Documentation Center

Understanding repetitions

Some content may be reused within an asset and across a collection of assets. The translation of duplicated content should not result in the same translation cost as for the original content. Arguably, the content should not incur a translation cost at all, provided the translation of the original instance is readily available and appropriate for the new context of translation. However, the cost issue is beyond the scope of translation memory technology. Instead, the translation memory technology enables such cost discussions to be had by supporting and exposing a concept of repetitions.

The repetition calculation process identifies and counts repetitions across segments that cannot be fully leveraged by the TM. This means that both ICE and 100% matches are not included in the repetition counts. The idea is that ICE matches do not need to be reviewed at all, and represent no translation cost. 100% matches often do not incur a translation cost, depending on the vendor. At most, the customer may decide to have these 100% (non-ICE) matches reviewed, and the customer would be charged some minimal amount.
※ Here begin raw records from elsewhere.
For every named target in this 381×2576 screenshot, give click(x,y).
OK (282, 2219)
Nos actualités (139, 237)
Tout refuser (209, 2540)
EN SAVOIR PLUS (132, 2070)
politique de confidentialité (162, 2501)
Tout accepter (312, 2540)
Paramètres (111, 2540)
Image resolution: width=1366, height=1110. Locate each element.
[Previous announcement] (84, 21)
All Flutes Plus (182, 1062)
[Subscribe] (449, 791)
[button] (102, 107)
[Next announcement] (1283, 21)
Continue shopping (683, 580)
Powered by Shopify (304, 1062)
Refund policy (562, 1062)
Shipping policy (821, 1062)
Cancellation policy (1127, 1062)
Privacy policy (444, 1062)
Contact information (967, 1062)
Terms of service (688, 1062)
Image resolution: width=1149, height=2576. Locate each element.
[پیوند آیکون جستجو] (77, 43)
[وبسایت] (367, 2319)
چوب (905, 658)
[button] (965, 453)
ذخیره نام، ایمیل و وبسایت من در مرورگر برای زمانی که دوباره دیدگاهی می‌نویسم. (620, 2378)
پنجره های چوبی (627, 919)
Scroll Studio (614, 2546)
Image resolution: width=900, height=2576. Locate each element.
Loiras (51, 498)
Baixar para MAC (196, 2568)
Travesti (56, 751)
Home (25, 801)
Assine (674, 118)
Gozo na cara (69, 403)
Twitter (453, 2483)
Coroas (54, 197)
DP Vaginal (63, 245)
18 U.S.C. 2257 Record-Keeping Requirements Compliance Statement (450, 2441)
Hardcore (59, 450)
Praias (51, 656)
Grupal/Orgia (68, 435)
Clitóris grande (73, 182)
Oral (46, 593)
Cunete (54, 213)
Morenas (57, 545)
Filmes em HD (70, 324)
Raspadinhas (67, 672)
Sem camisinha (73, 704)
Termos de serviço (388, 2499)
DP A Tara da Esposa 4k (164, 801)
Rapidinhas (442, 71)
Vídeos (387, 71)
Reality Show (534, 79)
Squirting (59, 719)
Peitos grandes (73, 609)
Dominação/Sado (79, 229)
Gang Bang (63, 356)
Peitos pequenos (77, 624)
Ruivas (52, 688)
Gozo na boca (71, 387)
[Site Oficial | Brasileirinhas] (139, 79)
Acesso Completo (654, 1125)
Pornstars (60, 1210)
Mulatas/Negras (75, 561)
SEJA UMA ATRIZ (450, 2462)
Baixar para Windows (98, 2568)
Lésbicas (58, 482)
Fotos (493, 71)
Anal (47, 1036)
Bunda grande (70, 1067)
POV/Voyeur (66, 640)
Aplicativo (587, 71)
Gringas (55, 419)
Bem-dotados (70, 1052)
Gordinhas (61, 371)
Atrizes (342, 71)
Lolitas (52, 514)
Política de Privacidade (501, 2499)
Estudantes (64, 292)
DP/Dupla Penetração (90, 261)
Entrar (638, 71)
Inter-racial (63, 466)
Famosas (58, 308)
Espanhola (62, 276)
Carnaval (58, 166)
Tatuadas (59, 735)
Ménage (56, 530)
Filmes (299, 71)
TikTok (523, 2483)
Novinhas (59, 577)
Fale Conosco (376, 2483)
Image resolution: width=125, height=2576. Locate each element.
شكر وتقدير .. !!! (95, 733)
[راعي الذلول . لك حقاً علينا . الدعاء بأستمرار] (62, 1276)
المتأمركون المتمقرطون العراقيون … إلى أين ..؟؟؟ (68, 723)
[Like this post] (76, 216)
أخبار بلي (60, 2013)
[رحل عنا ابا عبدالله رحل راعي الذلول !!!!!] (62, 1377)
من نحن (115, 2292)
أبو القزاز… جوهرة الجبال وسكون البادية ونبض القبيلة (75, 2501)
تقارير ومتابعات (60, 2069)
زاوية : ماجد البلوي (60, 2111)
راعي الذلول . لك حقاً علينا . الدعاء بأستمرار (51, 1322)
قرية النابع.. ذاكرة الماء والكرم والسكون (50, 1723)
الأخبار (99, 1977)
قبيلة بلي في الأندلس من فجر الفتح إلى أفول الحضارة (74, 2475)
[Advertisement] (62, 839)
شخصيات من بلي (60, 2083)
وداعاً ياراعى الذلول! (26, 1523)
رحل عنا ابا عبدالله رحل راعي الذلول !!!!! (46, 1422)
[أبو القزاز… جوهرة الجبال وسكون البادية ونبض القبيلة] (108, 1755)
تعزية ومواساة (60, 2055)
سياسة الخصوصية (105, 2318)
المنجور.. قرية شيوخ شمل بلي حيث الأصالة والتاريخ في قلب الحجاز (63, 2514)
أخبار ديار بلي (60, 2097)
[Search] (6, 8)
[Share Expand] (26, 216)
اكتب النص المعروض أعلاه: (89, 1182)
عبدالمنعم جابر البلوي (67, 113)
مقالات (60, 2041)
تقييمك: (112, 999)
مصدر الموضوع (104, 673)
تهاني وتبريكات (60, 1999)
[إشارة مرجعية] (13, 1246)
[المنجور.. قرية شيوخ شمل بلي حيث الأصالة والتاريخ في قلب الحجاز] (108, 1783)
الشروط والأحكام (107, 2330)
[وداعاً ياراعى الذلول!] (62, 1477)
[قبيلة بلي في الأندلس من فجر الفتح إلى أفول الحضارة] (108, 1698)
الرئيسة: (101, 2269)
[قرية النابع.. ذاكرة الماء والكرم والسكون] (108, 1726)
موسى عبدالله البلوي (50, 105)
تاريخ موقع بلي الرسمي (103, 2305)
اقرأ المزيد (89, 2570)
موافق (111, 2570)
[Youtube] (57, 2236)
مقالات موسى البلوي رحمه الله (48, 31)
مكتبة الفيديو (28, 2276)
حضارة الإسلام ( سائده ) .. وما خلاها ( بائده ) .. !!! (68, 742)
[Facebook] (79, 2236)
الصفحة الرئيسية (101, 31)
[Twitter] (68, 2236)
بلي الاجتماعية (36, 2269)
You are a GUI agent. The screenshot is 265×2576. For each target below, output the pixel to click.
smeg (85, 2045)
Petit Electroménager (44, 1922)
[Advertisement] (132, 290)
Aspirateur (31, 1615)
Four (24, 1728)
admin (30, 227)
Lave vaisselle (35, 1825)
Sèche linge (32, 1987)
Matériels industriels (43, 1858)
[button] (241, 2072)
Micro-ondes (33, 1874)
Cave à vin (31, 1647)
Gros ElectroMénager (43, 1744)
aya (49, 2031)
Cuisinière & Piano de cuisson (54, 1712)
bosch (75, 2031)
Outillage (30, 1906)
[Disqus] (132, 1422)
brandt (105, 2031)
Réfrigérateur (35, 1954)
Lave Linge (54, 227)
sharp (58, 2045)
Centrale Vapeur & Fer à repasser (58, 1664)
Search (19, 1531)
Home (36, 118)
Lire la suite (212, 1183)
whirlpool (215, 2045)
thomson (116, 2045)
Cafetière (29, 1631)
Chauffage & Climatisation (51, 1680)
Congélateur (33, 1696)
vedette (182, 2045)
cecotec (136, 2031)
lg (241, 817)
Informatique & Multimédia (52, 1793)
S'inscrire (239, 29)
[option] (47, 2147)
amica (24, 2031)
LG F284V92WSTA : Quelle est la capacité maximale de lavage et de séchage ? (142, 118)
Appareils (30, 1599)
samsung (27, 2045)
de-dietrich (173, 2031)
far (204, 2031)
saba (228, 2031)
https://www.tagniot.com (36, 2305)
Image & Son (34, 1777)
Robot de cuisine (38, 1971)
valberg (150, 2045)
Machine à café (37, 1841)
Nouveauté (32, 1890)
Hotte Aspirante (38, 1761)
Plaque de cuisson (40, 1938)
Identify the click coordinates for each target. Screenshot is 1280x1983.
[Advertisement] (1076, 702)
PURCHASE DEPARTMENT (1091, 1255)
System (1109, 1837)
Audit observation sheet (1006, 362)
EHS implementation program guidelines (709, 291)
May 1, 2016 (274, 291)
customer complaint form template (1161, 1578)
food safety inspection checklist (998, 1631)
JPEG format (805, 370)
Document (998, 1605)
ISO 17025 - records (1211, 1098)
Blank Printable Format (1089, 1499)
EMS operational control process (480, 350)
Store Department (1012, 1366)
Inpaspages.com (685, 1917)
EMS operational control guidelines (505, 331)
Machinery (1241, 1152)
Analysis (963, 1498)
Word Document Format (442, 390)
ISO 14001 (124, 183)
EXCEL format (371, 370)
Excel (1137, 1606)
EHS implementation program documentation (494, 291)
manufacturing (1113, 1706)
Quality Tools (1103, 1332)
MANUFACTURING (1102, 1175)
The motivation behind repetition counting is to reduce translation cost for the customer by preventing them from being charged full price for identical segments that must be translated. The first occurrence of a duplicated segment is considered the original or repeated segment, and it is scoped as normal. This means that the word count for the repeated segment will be attributed to the fuzzy match bucket representing the best TM fuzzy match for the segment, and thus will incur a translation cost relative to the translation effort. Subsequent occurrences of the segment are referred to as repetition segments. The word count for repetition segments are placed in the scoping bucket for repetitions. For example, if the segment "Oh what a beautiful morning" containing five words was repeated five times in an asset or set of assets, then the first occurrence would be scoped normally, and the additional occurrences (collectively containing 20 words) would be placed in the repetition bucket provided that they cannot be fully leveraged by the TM.